Cosmonaut Anna Kikina traveled to the International Space Station on the SpaceX Crew-5 mission FILE PHOTO: Russian cosmonaut, Anna Kikina © Sputnik / Grigory Sysoev

A Russian cosmonaut has traveled to the International Space Station (ISS) on board a US spacecraft for the first time in 20 years. Anna Kikina was part of the SpaceX Crew-5 mission that docked on Friday, in the second flight under the seat-sharing program between Russia and the US.

The SpaceX capsule ‘Endurance’ launched on October 5 from the Kennedy Space Center in Florida, and successfully docked with the ISS on Friday afternoon. In addition to Kikina, the crew also included NASA astronauts Nicole Mann and Josh Cassada, as well as Japan’s Koichi Wakata.

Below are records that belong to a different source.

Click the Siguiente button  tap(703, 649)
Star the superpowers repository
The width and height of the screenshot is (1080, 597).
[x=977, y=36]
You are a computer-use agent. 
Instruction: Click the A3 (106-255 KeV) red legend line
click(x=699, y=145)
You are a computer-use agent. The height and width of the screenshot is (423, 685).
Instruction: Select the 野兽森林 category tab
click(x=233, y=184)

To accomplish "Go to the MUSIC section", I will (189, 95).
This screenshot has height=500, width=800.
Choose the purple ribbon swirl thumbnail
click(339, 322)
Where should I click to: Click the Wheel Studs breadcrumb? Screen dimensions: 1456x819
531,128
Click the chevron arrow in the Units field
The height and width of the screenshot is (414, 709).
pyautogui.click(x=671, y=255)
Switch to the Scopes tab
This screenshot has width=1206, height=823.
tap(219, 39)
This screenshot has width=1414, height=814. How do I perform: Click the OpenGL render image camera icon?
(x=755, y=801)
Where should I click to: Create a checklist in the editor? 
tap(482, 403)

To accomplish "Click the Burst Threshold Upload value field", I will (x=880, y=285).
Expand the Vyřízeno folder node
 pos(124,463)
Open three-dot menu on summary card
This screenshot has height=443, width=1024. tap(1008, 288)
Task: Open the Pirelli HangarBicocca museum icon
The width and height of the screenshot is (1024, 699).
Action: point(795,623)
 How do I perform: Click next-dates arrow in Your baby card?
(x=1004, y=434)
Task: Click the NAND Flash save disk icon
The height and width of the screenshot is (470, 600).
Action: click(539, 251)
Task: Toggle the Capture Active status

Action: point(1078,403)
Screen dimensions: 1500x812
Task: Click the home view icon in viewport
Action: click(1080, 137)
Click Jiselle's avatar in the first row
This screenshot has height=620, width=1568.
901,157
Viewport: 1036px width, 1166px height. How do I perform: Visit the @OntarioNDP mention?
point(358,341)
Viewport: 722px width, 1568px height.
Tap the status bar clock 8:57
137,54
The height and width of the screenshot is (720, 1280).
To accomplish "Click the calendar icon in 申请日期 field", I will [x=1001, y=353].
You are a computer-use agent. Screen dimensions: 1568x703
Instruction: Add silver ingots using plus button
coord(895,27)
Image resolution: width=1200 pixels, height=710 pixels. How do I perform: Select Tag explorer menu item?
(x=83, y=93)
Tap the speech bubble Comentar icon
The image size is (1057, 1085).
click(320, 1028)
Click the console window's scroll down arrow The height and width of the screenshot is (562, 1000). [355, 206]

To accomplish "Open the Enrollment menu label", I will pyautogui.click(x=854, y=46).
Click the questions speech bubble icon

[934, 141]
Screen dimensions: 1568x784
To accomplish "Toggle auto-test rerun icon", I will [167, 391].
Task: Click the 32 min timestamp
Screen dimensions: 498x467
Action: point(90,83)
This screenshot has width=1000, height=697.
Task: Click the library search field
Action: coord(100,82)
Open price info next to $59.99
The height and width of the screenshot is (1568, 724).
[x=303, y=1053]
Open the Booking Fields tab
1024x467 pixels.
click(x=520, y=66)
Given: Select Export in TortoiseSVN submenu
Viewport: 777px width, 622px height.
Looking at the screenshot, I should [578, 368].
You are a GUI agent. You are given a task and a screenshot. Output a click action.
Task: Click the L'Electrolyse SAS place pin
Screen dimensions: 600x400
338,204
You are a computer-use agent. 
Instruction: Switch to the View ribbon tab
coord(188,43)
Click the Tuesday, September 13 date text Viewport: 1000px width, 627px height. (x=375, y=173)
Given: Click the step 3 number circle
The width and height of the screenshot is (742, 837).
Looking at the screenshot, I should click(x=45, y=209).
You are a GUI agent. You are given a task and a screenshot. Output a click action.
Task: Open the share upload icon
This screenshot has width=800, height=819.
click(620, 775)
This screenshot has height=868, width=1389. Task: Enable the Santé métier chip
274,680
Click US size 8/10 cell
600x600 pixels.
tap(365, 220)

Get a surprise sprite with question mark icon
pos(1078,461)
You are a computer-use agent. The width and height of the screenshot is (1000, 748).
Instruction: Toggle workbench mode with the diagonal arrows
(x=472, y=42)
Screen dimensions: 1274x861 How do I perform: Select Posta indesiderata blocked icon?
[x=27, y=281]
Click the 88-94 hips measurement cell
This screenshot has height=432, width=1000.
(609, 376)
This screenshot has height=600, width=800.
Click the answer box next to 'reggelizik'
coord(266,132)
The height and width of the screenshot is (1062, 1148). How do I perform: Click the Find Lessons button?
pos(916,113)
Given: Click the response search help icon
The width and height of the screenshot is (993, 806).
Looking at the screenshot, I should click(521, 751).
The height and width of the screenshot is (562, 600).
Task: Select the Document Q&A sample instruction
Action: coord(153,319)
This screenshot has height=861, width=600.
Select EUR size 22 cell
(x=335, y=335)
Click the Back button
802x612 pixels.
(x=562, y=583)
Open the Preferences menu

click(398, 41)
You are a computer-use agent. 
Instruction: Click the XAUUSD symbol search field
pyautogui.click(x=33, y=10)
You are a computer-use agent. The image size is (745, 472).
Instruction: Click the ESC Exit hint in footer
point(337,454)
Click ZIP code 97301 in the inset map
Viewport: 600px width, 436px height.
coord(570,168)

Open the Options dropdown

Kikina’s participation in the mission has been made possible through an agreement signed on June 14, 2022 between NASA and the Russian space agency Roscosmos. The landmark deal was reached in spite of the worsening relations due to the ongoing conflict in Ukraine and involved a series of crew exchanges.

The agreement involves a total of three flights by Russian cosmonauts on the SpaceX Dragon spaceships, and three flights by the US astronauts on the Soyuz spacecraft. The first seat-exchange mission was launched in September, when US astronaut Frank Rubio joined two Russian cosmonauts, Sergey Prokopyev and Dmirty Petelin, on board their Soyuz-2.1a.

During the launch, Kikina thanked both Roscosmos, NASA, and the Japanese space agency JAXA for providing her with this opportunity.

“We’re so glad to do it together. Thank you everybody for being with us,” she said in Russian and in English, after the capsule departed for orbit.

Kikina is the only female cosmonaut on the current Russian roster. She was described as an “ambassador of goodwill” by then-Roscosmos chief Dmitry Rogozin in December 2021, when the deal was still being negotiated.

“Our beautiful cosmonaut will be the first Russian to fulfill the flight exchange program,” Rogozin had told reporters at the time.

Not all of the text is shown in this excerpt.